Implementing net and gross metering rules to balance system integration and remuneration: This includes increasing the limits on the system capacity without jeopardizing grid stability, as well as balancing the revenues of RTS owners and levies for grid utilization.To promote self-consumption, new remuneration rules should be designed to ensure an attractive return on investment across all consumer segments.
Streamlining disbursement of subsidies and the overall investment process for small RTS: Relaxing requirements for residential consumers to avail subsidies, reducing Discom responsibilities in promoting RTS, disbursing subsidiesand simplifying the investment process from the consumer's perspective will help enhance investment in the RTS sector
Promoting RTS among residential/ small and medium-sized enterprise (SME) consumers and increasing their confidence in RTS: Expansion of education campaigns, simplification of administrative procedures, effective promotion of high-quality equipment and services will help boost the confidence of consumers in RTS.
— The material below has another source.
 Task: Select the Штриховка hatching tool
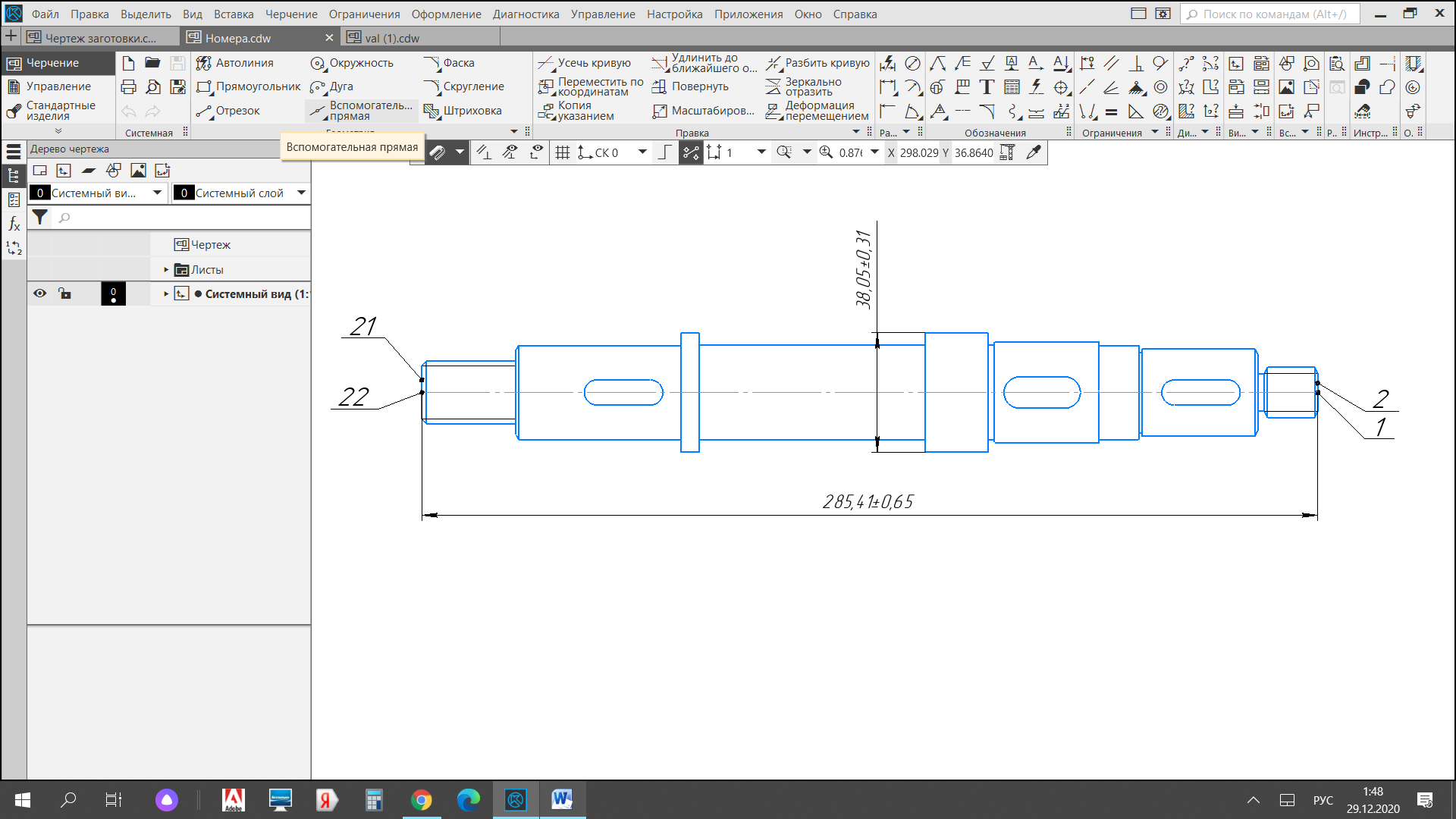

Both Discoms and RTS owners will benefit from the above-mentioned proposed actions. DIscoms will be rewarded for adopting RTS within their operational area. Policies that facilitate the implementation of existing rules and provide affordable financing will increase consumers' interest. Policies should be such that they offer attractive remuneration to RTS owners while providing enough revenues to Discoms to maintain distribution grids and prepare the necessary infrastructure for expansion of RTS.
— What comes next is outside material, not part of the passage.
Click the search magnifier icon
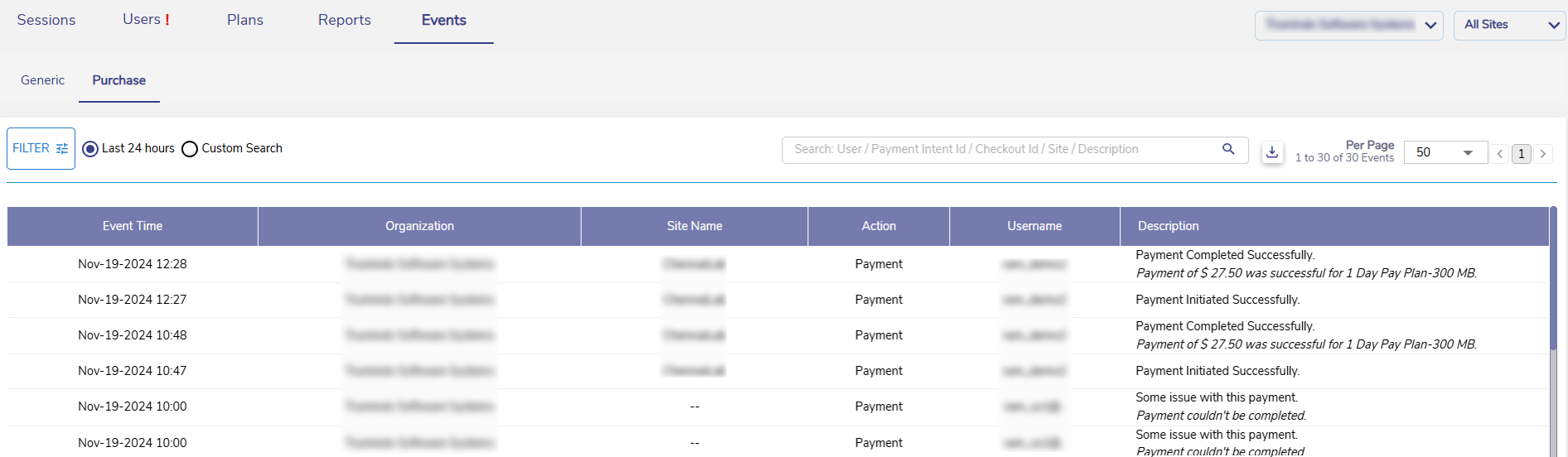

System operation, the design of electricity markets, and energy policy require new approaches: Implementation of harmonised rules for supporting RTS across the country, facilitation of an open-access power procurement for RTS systems, promotion of rooftop projects through building codes and city planning procedures, reducing cross-subsidies in electricity tariffs while protecting vulnerable consumers through other means is what the policymakers need to aim for.
Electricity market reforms in India should be comprehensive, aiming to integrate all Decentralised Renewable Energy systems (Mini-Grids) into National Electrification Planning and prepare the Indian electricity system for a broader use of electric vehiclesand battery storage. Experiences from highly advanced power markets suggest that to reap the full benefits of DRE, structural changes are required. These include dynamic tariffs and demand-driven, market-based management techniques, and enabling participation of DRE in short-term balancing markets. The long-term policy should also encourage grid investments; digitalization; widespread deployment of smart, real-time meters; and the development of advanced capabilities for dynamic system control, analysis, modelling, and forecasting. With the further integration of DRE, India will be able to create an efficient power system of the future.
The Indian government has already taken significant steps to create a favourable environment for the development of RTS.A provision of total central financial support of Rs 11,814 Cr, including service charges to the implementing agencies, has been made under the Phase II programme, which was initially scheduled for completion by 2022. However, a total of 7.3 GW RTS capacity has been achieved till 30.11.2022.
As observed in other countries, the introduction of limited changes to existing policies and regulations, and their implementation, could substantially accelerate the growth of RTS capacity.The success in enhancing the adoption of RTS could be the cornerstone for building a new, sustainable, reliable, secure, and more efficient Indian power system powered by DRE.